VI-D2 Experimental Protocol
Following the experimental protocol of public dataset, we choose the same baselines and use the same evaluation metrics to evaluate the proposed model on removing bias in the setting of student performance prediction. For model selection, we choose discrimination.
VI-D3 Experimental Results
Table V shows the results using gender as sensitive attribute. From the results of LR, we can see that different majors have different levels of bias; PSYC has the least biased predictions, while CS has the highest biased predictions. Similar to the results on public datasets, it is interesting to see that Rawlsian is not able to remove bias and in some cases it leads to even more unfair predictions. Table VI shows the results using race as sensitive attribute. Compared to the results by using gender as sensitive attribute, predictions with race as sensitive attribute is more biased. For example, in terms of predictions of LR, the discriminations of using gender and race as sensitive attribute are 7.27% and 10.03%, respectively. Overall, the proposed model is able to remove bias for both race and gender. It achieves comparable or even better results than the baselines. Compared to two competitive baselines LFR and ALFR which need to first learn a fair representation and then train a classifier on it, CCB is easier to implement.
VII Conclusions
In this work, we proposed the concept of metric free individual fairness. Traditional definition of individual fairness needs a problem-specific similarity metric, which refrains its adoption. The proposed metric free individual fairness eliminates the requirement of a similarity metric and is easy to implement. The proposed gradient contextual bandit algorithm learns a stochastic policy which can be applied to other domains such as recommender systems and for information retrieval. We also proposed a CCB fair algorithm. The experimental results show the effectiveness of the proposed algorithm at removing unfairness. In the future, we plan to explore applying the proposed gradient contextual bandits to other domains.
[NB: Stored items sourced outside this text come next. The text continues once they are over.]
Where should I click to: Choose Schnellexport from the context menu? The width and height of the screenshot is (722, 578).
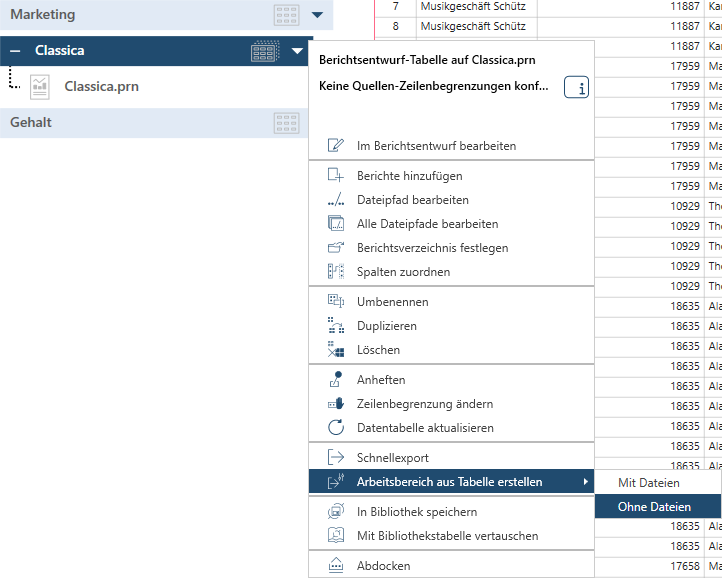pyautogui.click(x=393, y=458)
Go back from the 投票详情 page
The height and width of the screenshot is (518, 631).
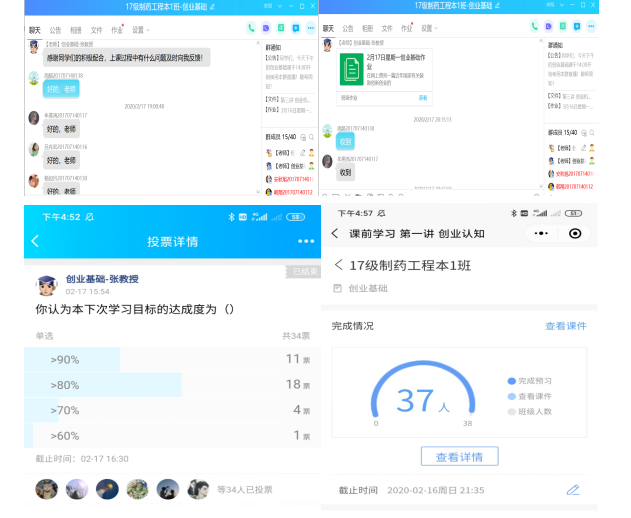tap(35, 241)
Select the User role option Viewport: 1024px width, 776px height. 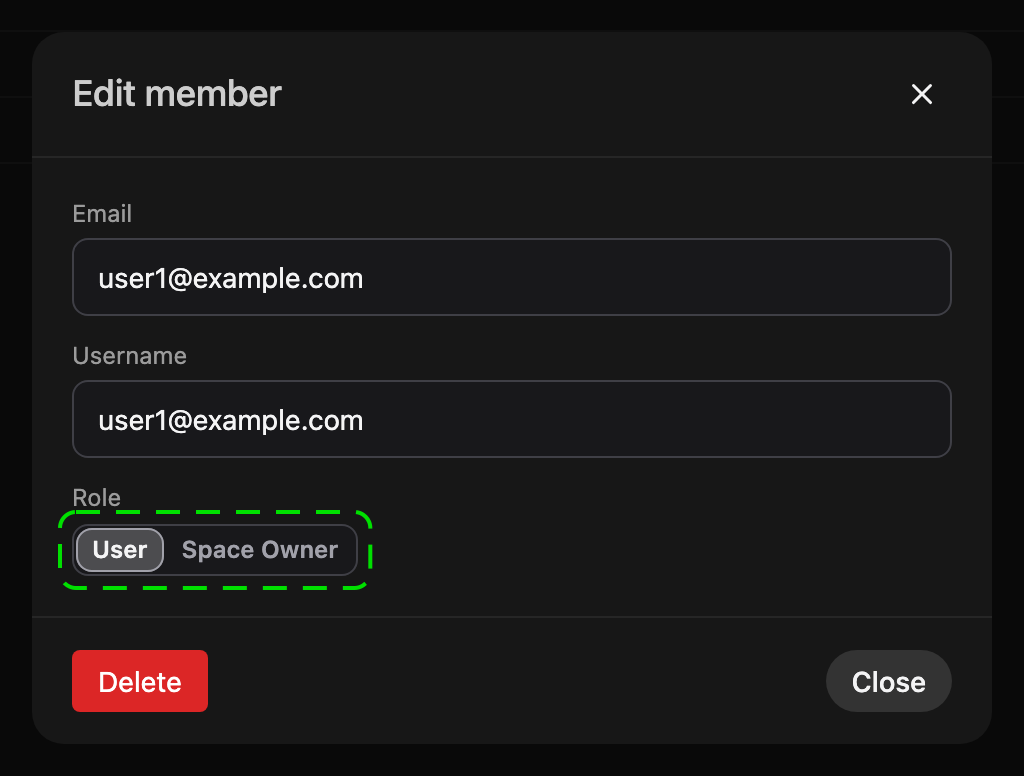120,550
We also want to explore using different fairness measures as reward signals and see how they influence the performance of the model.
VIII Acknowledgements
This work was supported by the National Science Foundation grant 1447489 and DUE-1937905. The computational resources was provided by ARGO, a research computing cluster provided by the Office of Research Computing at George Mason University, VA. (URL:http://orc.gmu.edu)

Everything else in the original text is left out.